„Manchen fallen gerade jetzt ihre Sünden ein“

Im Advent sind auch die Kapuziner in besonderer Weise gefordert. Warum sie in der hektischen Vorweihnachtszeit ihren Mitmenschen besonders viel Aufmerksamkeit schenken und wie sich die Brüder selbst auf das Fest der Geburt Jesu Christi vorbereiten, erzählt Bruder Paulus Terwitte vom Frankfurter Liebfrauenkloster im Interview mit der Gießener Allgemeinen Zeitung

Bruder Paulus lebt und arbeitet im Liebfrauenkloster Frankfurt.

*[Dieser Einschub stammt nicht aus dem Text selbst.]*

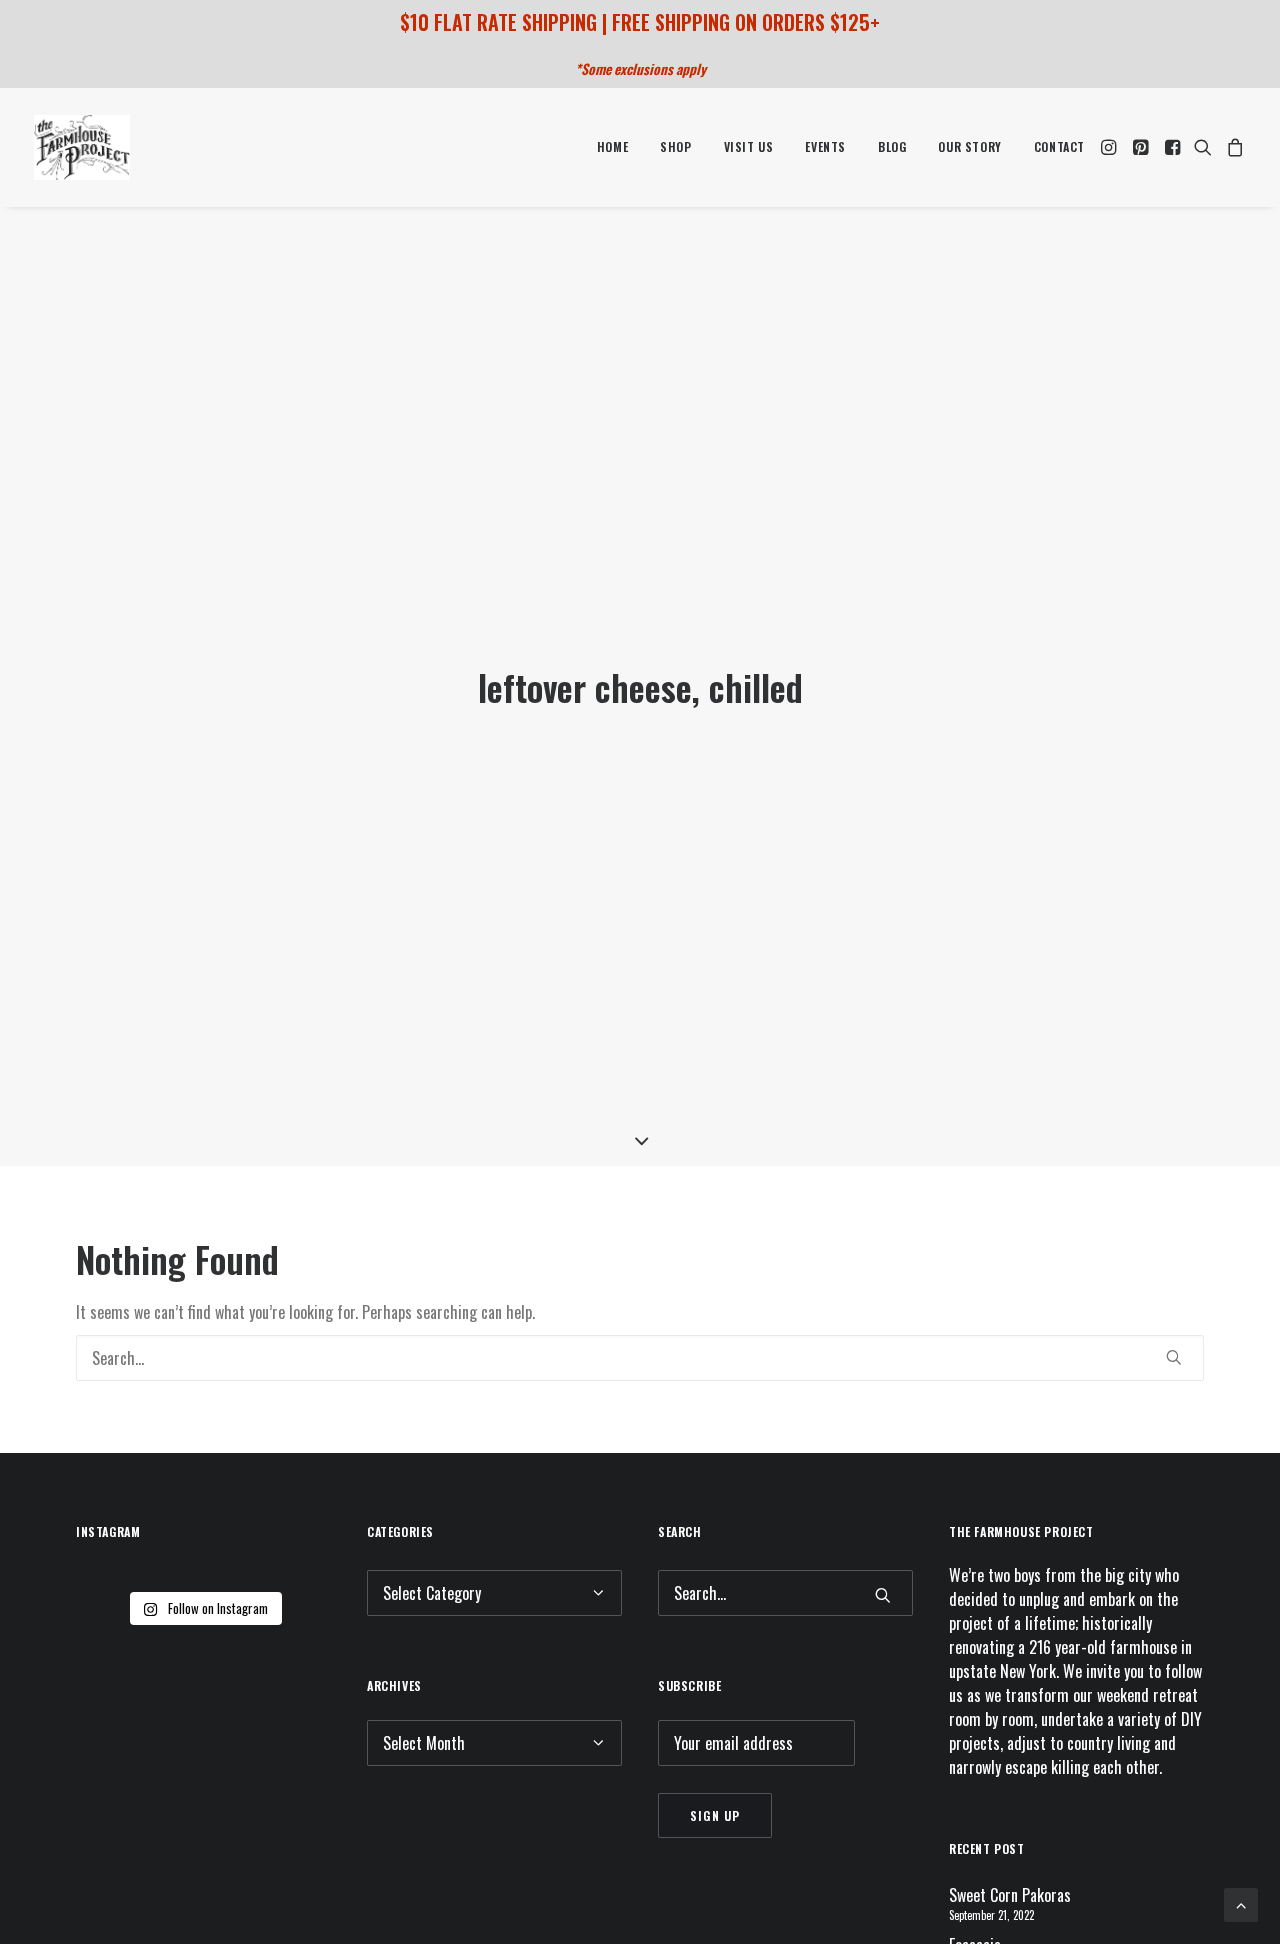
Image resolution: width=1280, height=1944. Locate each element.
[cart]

Weihnachten steht vor der Tür. Freuen Sie sich darauf?
Bruder Paulus: Auf jeden Fall. Ich feiere, dass Gott seine Welt nicht allein lässt. Mensch sein ist sinnvoll. Familie hat Zukunft. Frieden ist möglich. Mit Gottes Hilfe.

Kommen Sie und Ihre Brüder im Kapuzinerkloster und in Liebfrauen Frankfurt, der Kirche mitten in der Stadt, überhaupt noch zum Luftholen in dieser Zeit – oder haben Sie eher den Stress des Jahres? Wie bereiten Sie sich darauf vor?
Bruder Paulus: Die Brüder lassen sich in den Gebetszeiten von den Impulsen der katholischen Liturgie inspirieren. Der Adventskranz und familiäre Zeiten dürfen natürlich auch nicht fehlen. Und was das Gewoge der Menschen rund um uns herum angeht: Es ist doch ganz schön und erstaunlich, wie Weihnachten Menschen zusammenbringt: und sei es am Glühweinstand.

Welche zusätzlichen Aufgaben gibt es?
Bruder Paulus: Wir haben eine erhöhte Bereitschaft, um für Menschen da zu sein, die diese Zeit als sehr schwer erleben. Manchen fallen gerade auch jetzt ihre Sünden ein, und mehr als sonst suchen sie Beistand im Beichtstuhl. Im Franziskustreff, dem Frühstücksangebot für obdachlose Menschen, merken wir die Spannungen, die in dieser Zeit in unseren Gästen entstehen. Und wir sind sehr dankbar für die vielen Zuwendungen, die unsere Arbeit mit den Armen ermöglichen.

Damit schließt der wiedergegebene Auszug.